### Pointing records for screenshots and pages
········
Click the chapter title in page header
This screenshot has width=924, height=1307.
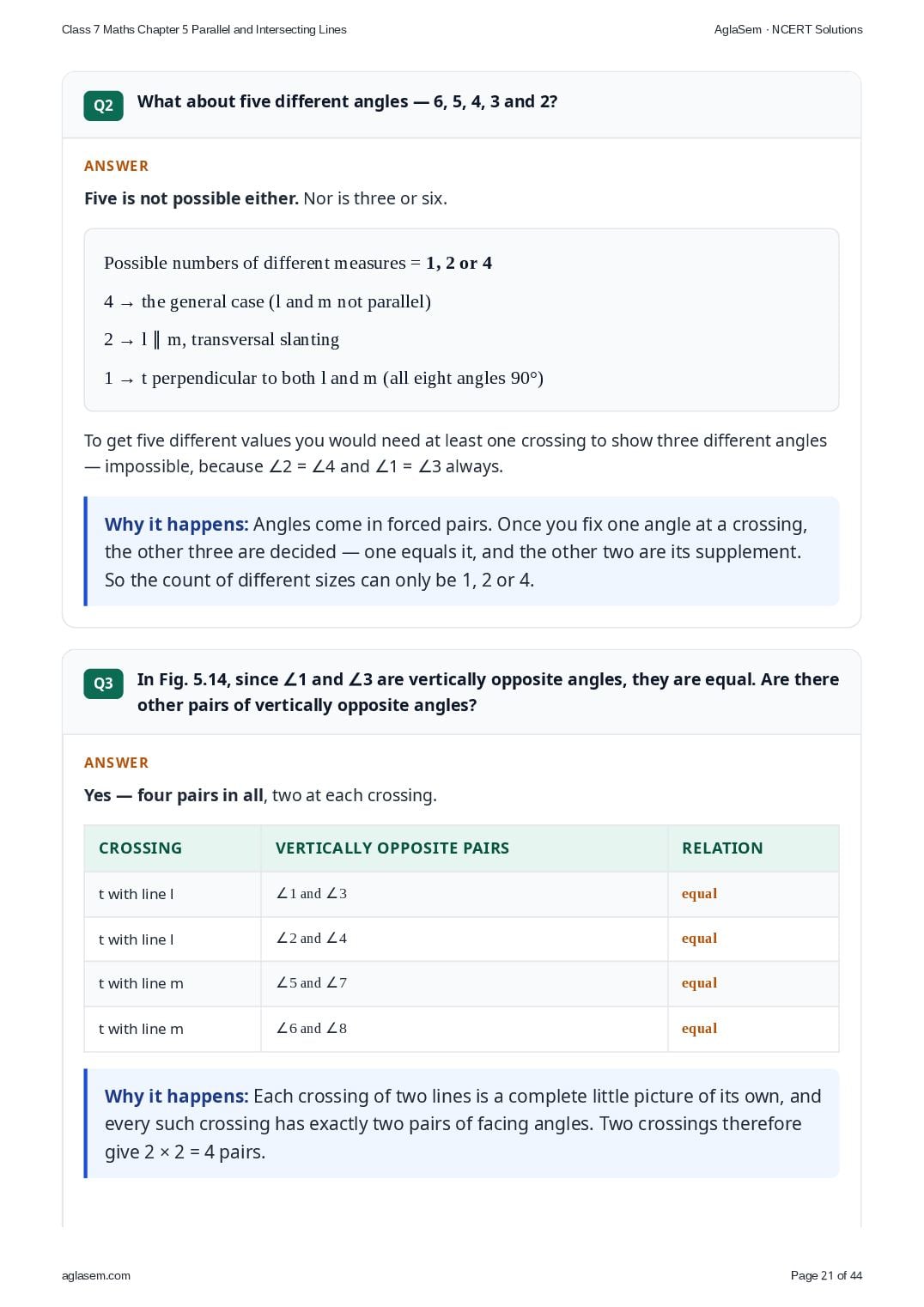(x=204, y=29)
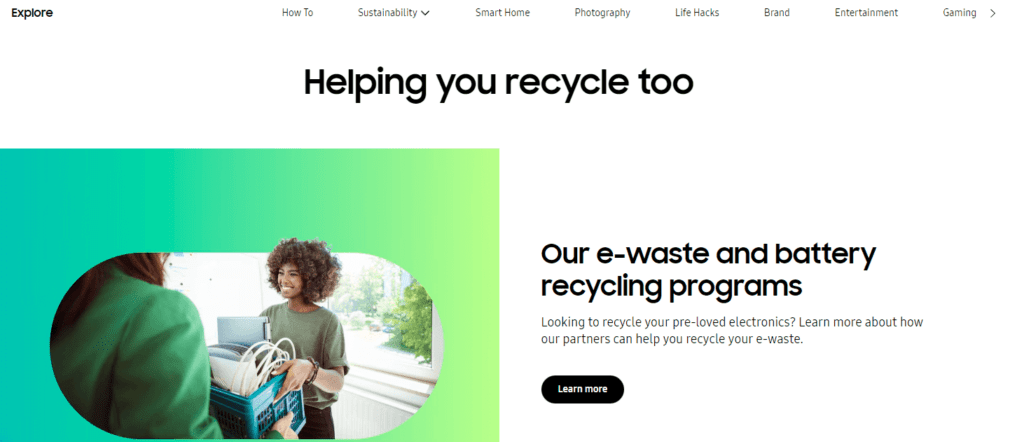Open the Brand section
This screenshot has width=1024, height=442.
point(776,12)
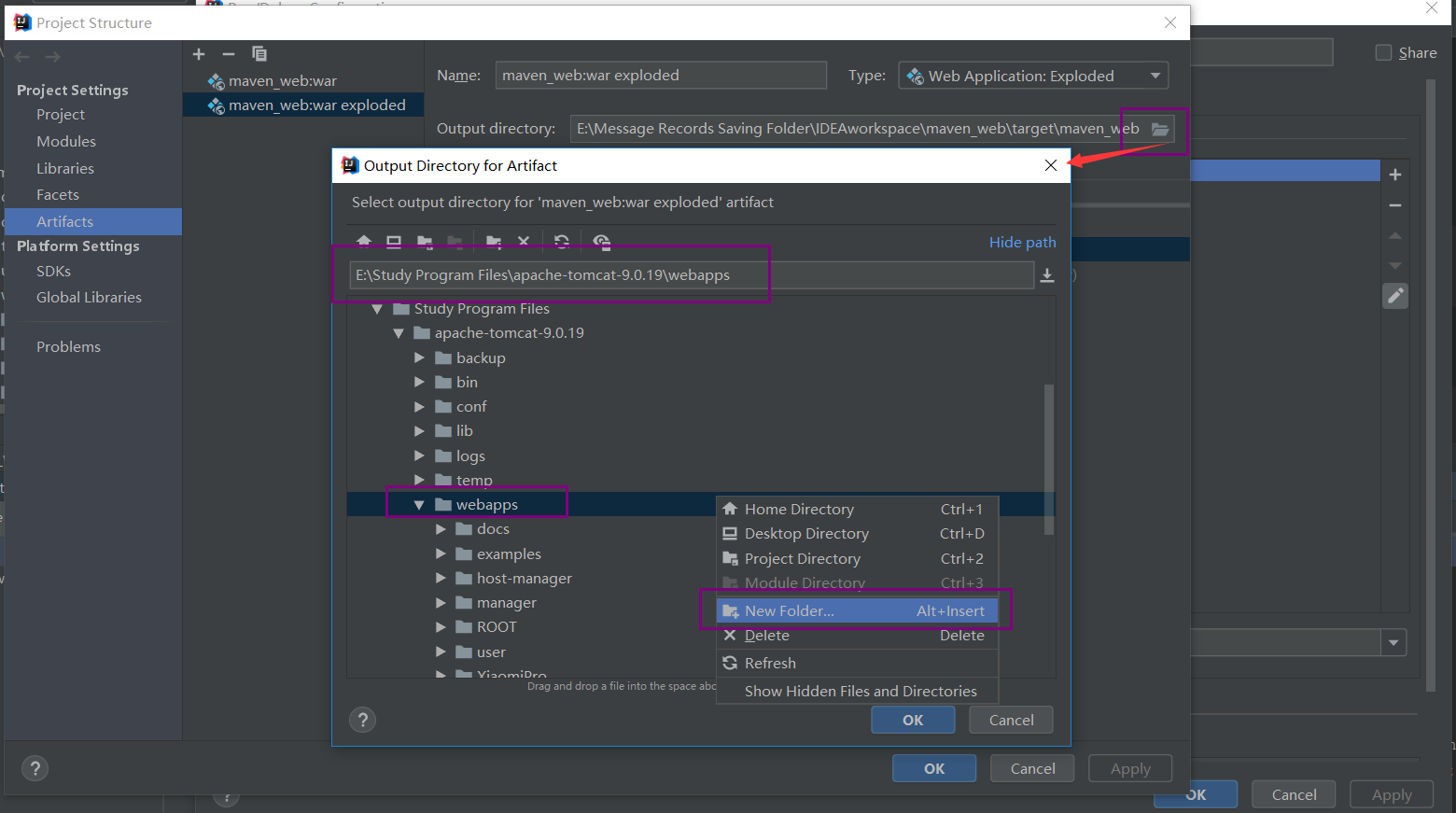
········
### What is expected
Rewrite the records above with "page header" replaced by "running header" and everything else unchanged, leaving out the pictures.

### Task answer
Click the chapter title in running header
This screenshot has width=924, height=1307.
(x=204, y=29)
Open the Brand section
This screenshot has width=1024, height=442.
point(776,12)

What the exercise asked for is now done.